- What is being asked
Starting from the line in which "Финикс (1281, 1498)" appears, output every line down to the last line of the data below, exactly and without anything more.

- Data
------------
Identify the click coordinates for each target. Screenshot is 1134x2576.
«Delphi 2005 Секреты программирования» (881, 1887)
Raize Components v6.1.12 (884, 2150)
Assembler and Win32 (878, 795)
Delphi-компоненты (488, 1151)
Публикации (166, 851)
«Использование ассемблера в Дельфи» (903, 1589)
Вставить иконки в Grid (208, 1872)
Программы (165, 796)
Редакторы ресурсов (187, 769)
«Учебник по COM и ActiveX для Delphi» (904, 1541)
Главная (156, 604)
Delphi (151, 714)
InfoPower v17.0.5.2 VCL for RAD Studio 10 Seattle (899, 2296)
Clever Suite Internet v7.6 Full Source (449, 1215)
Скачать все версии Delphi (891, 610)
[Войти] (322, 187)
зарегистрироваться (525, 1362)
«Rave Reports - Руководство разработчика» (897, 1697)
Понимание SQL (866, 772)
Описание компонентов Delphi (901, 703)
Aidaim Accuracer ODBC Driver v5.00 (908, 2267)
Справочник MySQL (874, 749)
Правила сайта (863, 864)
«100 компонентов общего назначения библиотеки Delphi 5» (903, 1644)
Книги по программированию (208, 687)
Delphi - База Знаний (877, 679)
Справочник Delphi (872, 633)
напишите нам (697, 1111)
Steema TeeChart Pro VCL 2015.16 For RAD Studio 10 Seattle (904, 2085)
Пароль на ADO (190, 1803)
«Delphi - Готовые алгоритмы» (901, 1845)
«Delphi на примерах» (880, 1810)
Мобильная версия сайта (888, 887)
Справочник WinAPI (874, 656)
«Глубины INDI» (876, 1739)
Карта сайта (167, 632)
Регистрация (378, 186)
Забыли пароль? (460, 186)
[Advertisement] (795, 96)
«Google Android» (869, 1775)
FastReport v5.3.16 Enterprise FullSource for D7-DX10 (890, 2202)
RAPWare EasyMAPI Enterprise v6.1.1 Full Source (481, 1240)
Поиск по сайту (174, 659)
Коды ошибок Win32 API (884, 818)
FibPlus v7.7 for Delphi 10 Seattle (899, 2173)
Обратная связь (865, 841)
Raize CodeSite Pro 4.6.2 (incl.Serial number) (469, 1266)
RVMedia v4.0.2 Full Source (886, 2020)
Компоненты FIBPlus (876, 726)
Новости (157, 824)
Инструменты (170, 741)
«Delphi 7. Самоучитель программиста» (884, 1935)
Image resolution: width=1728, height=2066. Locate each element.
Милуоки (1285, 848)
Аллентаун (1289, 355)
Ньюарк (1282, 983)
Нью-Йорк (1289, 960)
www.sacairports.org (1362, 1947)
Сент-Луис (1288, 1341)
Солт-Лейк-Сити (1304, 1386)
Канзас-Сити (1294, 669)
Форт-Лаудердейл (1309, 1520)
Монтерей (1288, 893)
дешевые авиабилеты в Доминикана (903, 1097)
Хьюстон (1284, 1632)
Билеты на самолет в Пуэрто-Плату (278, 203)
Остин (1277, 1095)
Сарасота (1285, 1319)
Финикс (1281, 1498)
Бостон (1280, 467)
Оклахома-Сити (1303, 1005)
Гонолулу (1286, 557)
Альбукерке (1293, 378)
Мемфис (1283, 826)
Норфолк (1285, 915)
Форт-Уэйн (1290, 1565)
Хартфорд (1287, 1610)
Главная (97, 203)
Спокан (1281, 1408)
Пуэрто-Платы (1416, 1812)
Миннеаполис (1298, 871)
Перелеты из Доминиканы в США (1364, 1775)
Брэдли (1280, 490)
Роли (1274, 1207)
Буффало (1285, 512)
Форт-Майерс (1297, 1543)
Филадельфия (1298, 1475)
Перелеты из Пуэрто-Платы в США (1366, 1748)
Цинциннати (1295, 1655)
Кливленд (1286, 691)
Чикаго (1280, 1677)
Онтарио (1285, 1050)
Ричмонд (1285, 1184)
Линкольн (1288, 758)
------------
- Result of this exercise
Финикс (1281, 1498)
Бостон (1280, 467)
Оклахома-Сити (1303, 1005)
Гонолулу (1286, 557)
Альбукерке (1293, 378)
Мемфис (1283, 826)
Норфолк (1285, 915)
Форт-Уэйн (1290, 1565)
Хартфорд (1287, 1610)
Главная (97, 203)
Спокан (1281, 1408)
Пуэрто-Платы (1416, 1812)
Миннеаполис (1298, 871)
Перелеты из Доминиканы в США (1364, 1775)
Брэдли (1280, 490)
Роли (1274, 1207)
Буффало (1285, 512)
Форт-Майерс (1297, 1543)
Филадельфия (1298, 1475)
Перелеты из Пуэрто-Платы в США (1366, 1748)
Цинциннати (1295, 1655)
Кливленд (1286, 691)
Чикаго (1280, 1677)
Онтарио (1285, 1050)
Ричмонд (1285, 1184)
Линкольн (1288, 758)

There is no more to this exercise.